A novel non-enzymatic creatinine sensor for detection in human urine via analyte-responsive one-step electrodeposition and electrochemical sensing (OS-EES)

Abstract

This study reports a proof-of-concept non-enzymatic electrochemical sensor for creatinine detection based on a novel analyte-responsive approach, termed one-step electrodeposition and electrochemical sensing (OS-EES). In this strategy, Pd–Cu bimetallic nanoparticles (NPs) are electrodeposited in simply processed real urine samples, allowing direct interaction between creatinine and highly active NPs during deposition. This drives in-situ formation of Pd–Cu–creatinine complexes, which alter the electrode's surface structure and electrochemical behavior, resulting in distinct oxidation currents. The sensor exhibits a wide, clinically relevant linear detection range of 0–452 mg/dL added creatinine in real urine, covering normal and elevated urinary creatinine levels, with RSD below 2.2% and a limit of detection (LOD) of 13.54 mg/dL, supporting reliable quantification in real urine samples of varying color and pH (5.3–6.4) with minimal sample preparation, including filtration and standardized dilution. Mechanistic insights show enhanced performance arises from early-stage interaction, synergistic Pd–Cu effects, preferential creatinine binding at Pd-rich sites, and amplification by residual Pd²⁺/Cu²⁺ ions.
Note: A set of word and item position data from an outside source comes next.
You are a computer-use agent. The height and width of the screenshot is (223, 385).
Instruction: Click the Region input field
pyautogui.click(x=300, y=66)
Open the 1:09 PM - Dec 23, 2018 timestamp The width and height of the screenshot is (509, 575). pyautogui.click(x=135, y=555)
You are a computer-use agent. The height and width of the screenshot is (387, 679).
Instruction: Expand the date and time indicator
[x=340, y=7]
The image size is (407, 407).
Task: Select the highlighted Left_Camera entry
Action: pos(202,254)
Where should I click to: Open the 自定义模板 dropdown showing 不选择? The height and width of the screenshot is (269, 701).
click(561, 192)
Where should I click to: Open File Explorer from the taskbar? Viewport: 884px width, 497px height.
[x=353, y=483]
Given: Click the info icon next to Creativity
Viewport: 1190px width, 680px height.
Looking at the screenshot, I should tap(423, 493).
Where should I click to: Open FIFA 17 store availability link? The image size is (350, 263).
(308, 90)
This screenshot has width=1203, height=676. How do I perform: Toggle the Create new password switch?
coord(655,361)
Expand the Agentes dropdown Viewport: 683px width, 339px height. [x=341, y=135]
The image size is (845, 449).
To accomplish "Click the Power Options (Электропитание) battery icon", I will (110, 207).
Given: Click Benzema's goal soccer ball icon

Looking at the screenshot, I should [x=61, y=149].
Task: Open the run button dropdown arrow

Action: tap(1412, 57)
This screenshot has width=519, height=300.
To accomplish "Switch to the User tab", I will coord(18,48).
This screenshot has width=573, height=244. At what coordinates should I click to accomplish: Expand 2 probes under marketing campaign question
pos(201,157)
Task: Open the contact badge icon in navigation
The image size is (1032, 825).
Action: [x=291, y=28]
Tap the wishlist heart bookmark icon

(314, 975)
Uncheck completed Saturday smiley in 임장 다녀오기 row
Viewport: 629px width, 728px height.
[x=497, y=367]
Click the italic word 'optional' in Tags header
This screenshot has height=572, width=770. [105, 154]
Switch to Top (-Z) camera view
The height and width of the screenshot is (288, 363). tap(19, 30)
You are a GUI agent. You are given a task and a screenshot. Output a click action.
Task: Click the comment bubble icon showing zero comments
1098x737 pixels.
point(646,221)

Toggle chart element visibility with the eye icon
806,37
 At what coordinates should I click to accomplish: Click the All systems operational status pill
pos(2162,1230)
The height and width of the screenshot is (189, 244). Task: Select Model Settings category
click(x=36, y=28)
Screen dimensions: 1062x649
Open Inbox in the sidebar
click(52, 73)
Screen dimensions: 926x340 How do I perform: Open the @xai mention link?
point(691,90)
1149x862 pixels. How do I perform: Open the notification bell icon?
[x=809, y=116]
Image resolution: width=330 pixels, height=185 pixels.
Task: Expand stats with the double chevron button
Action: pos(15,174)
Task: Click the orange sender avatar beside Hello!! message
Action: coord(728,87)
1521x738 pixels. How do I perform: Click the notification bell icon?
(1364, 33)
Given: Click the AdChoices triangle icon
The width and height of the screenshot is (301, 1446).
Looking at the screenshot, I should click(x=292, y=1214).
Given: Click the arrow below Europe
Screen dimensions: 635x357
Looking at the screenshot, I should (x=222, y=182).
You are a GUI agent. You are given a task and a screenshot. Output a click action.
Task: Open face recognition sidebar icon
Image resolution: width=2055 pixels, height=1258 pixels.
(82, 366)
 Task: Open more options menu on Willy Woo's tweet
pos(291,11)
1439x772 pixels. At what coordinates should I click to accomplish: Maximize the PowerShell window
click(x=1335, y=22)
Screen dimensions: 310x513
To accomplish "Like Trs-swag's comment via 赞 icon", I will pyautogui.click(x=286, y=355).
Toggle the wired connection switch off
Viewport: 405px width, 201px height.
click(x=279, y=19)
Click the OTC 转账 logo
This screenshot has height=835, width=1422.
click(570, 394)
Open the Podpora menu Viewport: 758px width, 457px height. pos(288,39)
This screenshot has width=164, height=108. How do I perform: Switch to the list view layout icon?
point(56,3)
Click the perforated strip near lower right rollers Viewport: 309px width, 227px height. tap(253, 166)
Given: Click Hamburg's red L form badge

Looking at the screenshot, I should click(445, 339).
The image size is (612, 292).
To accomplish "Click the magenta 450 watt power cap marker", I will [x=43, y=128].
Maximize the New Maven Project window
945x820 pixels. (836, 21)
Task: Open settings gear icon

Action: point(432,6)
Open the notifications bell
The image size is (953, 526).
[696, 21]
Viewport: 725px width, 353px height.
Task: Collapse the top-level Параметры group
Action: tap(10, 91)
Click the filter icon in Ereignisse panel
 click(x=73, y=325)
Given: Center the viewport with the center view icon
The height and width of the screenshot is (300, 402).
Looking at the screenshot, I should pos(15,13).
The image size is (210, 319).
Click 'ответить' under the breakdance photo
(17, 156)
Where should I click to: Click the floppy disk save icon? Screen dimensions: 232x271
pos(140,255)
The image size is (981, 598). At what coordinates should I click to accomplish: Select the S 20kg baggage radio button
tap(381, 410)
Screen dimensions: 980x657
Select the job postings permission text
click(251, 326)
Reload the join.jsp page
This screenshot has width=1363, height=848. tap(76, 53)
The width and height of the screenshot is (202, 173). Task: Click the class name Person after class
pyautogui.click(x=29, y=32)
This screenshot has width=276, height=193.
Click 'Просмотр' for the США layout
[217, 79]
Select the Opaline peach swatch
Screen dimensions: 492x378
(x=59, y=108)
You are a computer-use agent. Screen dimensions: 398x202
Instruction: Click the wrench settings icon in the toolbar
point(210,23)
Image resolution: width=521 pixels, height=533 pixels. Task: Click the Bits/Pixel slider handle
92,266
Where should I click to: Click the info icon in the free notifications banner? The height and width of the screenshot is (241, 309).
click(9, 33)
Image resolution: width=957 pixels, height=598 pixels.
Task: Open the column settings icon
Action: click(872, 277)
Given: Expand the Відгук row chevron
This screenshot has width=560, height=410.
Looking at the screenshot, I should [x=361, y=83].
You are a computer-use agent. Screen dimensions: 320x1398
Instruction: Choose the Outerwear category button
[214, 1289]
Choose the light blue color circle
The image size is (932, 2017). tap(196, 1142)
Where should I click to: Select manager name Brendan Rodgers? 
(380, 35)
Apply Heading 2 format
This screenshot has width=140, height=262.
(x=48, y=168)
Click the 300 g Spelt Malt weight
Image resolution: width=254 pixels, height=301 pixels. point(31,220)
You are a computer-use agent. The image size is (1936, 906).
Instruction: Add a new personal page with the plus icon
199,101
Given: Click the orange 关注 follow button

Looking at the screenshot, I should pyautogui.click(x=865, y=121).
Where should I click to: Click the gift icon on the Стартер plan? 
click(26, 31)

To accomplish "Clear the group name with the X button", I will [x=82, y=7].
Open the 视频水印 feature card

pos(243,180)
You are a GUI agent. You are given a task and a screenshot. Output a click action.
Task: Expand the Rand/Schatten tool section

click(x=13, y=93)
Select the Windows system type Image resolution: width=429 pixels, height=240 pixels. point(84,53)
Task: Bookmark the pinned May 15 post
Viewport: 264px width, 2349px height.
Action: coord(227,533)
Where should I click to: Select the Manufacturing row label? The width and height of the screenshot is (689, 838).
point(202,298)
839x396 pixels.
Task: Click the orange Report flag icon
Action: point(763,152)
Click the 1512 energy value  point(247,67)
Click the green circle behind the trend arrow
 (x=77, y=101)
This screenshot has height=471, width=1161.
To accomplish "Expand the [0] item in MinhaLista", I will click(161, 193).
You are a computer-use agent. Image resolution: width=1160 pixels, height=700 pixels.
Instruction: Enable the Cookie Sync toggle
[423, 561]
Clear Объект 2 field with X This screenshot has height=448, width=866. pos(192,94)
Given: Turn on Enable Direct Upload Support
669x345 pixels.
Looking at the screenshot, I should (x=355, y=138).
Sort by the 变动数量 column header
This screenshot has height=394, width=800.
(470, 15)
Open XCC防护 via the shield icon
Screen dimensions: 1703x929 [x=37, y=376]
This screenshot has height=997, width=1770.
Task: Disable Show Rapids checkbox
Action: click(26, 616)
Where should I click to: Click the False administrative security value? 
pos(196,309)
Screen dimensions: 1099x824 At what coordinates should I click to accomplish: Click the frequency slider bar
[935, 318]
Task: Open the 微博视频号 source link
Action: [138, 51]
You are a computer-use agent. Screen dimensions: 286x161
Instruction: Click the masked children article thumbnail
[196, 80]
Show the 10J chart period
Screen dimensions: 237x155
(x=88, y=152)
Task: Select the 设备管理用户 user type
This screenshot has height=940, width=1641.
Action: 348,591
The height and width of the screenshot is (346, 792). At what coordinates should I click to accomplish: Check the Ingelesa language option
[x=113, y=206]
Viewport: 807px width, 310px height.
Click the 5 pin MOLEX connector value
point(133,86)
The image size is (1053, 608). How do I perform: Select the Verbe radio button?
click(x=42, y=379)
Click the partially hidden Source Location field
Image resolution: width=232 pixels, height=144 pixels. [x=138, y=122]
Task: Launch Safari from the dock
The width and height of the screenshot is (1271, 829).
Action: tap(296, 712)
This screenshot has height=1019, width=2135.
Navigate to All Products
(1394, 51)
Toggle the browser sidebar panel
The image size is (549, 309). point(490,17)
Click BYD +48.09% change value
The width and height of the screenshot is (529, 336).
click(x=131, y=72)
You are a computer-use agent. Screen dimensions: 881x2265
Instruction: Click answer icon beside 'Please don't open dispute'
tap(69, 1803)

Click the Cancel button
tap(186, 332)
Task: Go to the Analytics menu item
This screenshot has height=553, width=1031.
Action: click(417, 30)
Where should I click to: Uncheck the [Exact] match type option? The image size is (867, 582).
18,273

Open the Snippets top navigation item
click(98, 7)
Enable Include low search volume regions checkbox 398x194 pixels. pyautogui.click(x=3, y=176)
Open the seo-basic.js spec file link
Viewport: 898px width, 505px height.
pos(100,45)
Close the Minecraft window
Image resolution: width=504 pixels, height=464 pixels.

Importantly, OS-EES demonstrates feasibility in real urine, integrating fabrication and sensing into a single electrochemical run to provide a rapid, versatile, and reliable platform for creatinine monitoring via simplified sample handling. Beyond creatinine, this analyte-responsive approach may be extended to other analytes and metallic-based systems, opening new opportunities for next-generation electrochemical sensors in practical analytical applications.